McGraw, Chesney Set Up Circus in Albuquerque

Tour Opens to Enthusiastic Capacity Crowd

ALBUQUERQUE, N.M. — Their scrapes with police and their legal hassles behind them, it was business as usual for Tim McGraw and Kenny Chesney Wednesday night (June 20) when they kicked off “Tim McGraw on Tour” at the Journal Pavilion here.

The swing through 40-plus cities follows McGraw’s highly successful outing last year with wife Faith Hill on their Soul 2 Soul Tour. He played Wednesday to what appeared to be a capacity audience at the 12,000-seat outdoor amphitheater. Judging from the screams of his fans and their unprompted chanting of nearly every lyric of every song, “Tim McGraw on Tour” definitely has the potential to match last year’s achievement.

Before Chesney’s appearance, opener Mark Collie warmed up the crowd with some originals and a few Johnny Cash tunes set to a powerful rock beat. Collie, who has played Cash in an independent film, looked a lot like a young Cash, dressed in a nearly all-black outfit, with slicked-down hair.

Chesney followed, goading on the crowd at every step, running from one side of the stage to the other, urging hand claps and performing brilliantly to a receptive and emphatic crowd. He played a few ballads like “Don’t Happen Twice” and “I Lost It,” but stuck mostly to high-energy numbers like “She Thinks My Tractor’s Sexy” and Conway Twitty’s “Love to Lay You Down.” He even found time to reference Jimmy Buffett in “How Forever Feels” and to cover Billy Joel’s “You May Be Right.” By the time Chesney finished, he’d definitely done his job as opener, priming the crowd for the big show.

Appearing out of nowhere, from within the crowd, McGraw opened his show a short time later with, of all songs, Elton John’s “Tiny Dancer.” Surrounded by security, he slowly made his way to the stage as hundreds of fans clamored to touch this new country music hero. Once he reached the stage, the show kicked into high gear with a brilliantly bright and colorful light and video show that was more Las Vegas than downhome Dehli, La., the singer’s hometown. Behind McGraw’s seven-piece band, a larger-than-life video screen projected images the entire show, making McGraw appear like a giant before his thousands of adoring fans.

The Country Music Association’s reigning male vocalist of the year was in prime form and dressed to please the women in the audience.
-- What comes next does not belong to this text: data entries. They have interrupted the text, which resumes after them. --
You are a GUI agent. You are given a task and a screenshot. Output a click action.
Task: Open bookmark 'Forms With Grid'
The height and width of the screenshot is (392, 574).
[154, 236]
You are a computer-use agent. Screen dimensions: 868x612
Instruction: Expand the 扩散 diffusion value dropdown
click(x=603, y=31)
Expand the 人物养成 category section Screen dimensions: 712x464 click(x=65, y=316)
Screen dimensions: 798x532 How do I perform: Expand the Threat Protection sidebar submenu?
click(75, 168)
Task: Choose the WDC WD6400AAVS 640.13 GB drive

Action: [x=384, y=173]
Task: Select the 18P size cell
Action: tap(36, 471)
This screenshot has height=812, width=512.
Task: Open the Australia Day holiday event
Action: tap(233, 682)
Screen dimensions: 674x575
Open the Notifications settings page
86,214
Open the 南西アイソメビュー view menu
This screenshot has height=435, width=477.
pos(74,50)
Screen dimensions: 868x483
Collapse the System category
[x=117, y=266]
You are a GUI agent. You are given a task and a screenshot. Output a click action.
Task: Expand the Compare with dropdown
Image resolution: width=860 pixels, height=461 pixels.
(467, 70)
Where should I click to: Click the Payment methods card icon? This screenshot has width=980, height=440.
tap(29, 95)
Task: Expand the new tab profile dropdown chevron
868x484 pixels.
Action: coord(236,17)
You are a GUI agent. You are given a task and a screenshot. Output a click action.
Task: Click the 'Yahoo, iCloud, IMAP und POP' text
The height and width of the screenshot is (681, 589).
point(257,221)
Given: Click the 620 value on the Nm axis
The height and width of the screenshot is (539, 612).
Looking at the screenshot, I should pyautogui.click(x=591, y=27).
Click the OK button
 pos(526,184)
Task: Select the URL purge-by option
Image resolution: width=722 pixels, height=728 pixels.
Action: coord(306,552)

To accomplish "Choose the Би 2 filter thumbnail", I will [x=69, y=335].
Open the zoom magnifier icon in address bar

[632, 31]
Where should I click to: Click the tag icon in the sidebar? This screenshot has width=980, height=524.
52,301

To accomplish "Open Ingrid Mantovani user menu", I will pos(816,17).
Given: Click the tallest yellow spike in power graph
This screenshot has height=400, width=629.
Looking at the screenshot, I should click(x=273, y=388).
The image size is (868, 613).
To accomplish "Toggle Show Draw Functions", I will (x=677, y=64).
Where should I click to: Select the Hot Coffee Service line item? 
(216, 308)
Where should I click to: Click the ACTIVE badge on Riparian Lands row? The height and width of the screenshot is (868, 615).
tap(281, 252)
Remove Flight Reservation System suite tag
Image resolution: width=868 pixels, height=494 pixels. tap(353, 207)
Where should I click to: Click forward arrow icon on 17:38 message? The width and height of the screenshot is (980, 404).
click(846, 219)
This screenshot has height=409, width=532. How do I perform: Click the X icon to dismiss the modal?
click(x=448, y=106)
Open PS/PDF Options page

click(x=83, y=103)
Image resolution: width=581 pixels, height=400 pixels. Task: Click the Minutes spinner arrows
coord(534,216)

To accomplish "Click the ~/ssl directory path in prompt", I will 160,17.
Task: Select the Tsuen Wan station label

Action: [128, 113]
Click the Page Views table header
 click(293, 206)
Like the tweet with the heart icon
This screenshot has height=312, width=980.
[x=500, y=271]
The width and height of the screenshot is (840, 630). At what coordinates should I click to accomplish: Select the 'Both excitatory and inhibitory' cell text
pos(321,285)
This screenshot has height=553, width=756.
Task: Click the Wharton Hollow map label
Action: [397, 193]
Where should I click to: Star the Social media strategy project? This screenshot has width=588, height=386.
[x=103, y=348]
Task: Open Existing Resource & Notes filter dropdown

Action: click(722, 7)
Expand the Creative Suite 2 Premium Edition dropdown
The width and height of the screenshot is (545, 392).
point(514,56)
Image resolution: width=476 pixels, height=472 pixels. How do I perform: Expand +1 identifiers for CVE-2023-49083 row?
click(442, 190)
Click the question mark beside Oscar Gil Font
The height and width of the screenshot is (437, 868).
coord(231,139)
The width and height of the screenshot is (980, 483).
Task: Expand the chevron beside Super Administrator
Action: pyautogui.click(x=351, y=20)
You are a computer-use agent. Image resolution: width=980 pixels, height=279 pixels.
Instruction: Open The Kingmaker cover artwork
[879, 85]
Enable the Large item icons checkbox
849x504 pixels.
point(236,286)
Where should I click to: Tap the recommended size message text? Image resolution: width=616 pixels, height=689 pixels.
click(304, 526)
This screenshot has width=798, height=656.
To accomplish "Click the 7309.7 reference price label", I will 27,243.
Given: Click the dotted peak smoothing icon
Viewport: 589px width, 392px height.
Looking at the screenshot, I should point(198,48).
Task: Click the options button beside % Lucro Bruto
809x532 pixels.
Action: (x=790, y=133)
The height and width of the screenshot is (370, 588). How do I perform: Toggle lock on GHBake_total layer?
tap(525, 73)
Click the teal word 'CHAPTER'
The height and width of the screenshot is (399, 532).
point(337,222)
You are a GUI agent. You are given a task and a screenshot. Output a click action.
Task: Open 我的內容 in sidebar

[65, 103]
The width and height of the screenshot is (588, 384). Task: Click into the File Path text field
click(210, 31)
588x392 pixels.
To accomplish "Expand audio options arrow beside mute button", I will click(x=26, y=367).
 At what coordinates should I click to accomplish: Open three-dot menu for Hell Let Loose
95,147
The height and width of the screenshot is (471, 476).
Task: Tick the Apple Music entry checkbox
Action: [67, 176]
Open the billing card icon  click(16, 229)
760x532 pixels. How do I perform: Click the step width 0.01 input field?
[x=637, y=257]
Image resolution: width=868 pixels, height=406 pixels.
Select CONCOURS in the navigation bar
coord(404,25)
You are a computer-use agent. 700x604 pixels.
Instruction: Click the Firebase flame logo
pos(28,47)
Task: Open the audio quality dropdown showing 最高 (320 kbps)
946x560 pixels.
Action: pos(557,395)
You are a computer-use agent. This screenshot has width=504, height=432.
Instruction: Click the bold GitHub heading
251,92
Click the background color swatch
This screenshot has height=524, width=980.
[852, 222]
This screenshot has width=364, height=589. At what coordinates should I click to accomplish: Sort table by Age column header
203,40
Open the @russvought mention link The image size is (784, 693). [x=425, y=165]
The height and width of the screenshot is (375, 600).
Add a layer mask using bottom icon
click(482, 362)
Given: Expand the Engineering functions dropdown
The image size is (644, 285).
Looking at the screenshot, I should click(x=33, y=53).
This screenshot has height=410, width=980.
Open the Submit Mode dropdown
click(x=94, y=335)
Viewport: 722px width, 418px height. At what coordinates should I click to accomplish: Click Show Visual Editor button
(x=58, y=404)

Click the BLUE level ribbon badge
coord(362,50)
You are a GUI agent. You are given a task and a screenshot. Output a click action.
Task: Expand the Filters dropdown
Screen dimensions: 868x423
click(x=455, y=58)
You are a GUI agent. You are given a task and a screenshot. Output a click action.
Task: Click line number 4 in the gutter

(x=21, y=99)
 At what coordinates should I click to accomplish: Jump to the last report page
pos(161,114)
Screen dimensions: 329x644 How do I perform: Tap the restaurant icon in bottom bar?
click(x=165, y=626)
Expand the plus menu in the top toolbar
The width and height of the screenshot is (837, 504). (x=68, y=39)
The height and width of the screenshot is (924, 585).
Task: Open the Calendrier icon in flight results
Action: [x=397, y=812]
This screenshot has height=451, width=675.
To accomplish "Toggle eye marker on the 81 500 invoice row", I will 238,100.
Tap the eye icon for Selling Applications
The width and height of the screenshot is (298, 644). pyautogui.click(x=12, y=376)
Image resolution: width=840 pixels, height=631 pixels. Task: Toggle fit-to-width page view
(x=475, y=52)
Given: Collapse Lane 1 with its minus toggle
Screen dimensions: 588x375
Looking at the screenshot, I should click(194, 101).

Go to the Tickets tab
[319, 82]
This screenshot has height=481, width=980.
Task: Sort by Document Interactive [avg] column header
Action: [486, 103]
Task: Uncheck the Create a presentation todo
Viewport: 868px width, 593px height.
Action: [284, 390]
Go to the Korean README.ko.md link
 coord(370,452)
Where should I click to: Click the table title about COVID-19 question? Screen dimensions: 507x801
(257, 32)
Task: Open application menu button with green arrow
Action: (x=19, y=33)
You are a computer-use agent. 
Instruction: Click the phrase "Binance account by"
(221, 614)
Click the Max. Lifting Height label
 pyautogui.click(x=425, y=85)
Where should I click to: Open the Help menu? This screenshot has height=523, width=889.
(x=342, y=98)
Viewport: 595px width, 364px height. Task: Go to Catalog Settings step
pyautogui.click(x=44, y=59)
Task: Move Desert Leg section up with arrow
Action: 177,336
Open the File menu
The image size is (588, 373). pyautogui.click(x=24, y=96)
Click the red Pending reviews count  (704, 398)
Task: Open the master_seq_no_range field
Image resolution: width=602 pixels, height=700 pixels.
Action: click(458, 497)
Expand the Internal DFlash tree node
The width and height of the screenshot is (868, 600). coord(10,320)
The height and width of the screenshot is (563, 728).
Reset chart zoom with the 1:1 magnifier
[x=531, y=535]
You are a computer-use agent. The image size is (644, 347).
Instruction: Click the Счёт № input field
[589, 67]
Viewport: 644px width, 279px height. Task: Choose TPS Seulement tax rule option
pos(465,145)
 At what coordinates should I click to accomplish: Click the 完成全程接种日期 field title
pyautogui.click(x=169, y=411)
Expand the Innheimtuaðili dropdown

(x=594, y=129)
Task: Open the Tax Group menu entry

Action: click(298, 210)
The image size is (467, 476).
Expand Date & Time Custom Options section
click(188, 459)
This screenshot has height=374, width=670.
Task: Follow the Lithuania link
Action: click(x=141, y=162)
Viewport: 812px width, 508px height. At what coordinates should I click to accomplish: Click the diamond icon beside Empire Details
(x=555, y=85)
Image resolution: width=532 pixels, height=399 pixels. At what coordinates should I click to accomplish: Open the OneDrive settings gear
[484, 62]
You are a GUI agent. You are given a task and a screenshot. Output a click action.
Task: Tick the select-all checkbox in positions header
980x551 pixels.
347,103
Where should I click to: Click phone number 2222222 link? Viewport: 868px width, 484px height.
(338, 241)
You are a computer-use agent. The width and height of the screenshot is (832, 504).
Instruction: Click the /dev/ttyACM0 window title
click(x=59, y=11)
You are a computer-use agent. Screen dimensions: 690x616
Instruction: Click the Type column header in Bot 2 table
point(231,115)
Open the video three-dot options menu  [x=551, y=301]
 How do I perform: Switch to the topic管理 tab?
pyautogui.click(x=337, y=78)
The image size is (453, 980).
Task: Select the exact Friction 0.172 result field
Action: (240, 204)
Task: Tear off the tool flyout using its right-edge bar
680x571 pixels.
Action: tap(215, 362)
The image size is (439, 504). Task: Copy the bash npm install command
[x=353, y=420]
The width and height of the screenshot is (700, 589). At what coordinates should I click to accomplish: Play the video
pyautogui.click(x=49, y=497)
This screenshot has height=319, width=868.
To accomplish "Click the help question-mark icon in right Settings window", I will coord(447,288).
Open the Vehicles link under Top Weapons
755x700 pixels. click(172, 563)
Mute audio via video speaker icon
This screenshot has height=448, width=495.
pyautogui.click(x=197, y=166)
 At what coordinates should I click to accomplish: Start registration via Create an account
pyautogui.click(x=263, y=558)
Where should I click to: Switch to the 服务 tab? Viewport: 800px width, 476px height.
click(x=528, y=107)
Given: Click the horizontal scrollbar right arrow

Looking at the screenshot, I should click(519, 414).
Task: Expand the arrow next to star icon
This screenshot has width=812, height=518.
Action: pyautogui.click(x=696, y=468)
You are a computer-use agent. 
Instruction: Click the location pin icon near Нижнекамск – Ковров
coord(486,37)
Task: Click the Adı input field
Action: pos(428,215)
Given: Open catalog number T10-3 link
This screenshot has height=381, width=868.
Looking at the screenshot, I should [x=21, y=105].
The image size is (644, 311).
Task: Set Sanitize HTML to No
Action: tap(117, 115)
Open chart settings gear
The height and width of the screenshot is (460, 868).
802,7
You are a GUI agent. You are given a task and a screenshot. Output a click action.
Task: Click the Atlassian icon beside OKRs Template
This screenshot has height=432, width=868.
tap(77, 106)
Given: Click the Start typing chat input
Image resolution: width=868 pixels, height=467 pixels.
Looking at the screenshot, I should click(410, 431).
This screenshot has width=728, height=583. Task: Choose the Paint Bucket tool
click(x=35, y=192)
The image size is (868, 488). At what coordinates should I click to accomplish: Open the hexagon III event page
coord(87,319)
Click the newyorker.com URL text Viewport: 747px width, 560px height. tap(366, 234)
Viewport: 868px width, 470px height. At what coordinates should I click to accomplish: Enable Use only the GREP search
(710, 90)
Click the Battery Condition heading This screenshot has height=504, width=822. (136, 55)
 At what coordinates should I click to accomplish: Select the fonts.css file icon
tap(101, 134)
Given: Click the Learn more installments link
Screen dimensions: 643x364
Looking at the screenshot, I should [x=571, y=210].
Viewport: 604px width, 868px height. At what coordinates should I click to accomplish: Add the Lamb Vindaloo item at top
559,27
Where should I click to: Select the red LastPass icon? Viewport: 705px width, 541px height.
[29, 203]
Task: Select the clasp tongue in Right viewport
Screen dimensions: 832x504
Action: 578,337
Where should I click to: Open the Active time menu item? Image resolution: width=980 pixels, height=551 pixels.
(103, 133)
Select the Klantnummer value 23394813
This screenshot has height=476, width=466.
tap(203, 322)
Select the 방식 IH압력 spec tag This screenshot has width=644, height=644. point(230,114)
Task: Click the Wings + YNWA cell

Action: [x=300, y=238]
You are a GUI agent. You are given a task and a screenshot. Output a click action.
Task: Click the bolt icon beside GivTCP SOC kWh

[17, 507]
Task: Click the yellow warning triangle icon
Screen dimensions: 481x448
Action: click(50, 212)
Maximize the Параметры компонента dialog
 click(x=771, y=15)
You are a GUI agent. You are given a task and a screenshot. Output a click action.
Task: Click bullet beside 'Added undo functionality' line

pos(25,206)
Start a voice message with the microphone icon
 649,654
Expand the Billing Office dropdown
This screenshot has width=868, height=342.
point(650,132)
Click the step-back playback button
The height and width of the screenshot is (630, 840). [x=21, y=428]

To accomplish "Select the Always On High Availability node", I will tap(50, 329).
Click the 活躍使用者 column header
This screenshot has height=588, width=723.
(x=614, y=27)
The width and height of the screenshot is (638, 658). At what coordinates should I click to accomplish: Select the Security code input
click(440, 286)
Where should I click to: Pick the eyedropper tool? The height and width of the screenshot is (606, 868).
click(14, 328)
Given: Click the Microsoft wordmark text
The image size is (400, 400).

He wore snug, faded bluejeans, a signature cowboy hat and a tightly fitting, long-sleeve but see-through shirt — showing just enough to melt all the cowgirls’ hearts.

Pounding his chest and raising his arms high for the crowd, McGraw went through many of his now-classic songs including “Refried Dreams,” “Everywhere,” “Please Remember Me” and a very emotional and heart-wrenching “Don’t Take the Girl,” in which every lyric appeared on screen. By song’s end, not a single dry eye was left in the house. Though many of McGraw’s songs were played medley-style, he managed to fit in nearly every tune that a McGraw fan might want to hear.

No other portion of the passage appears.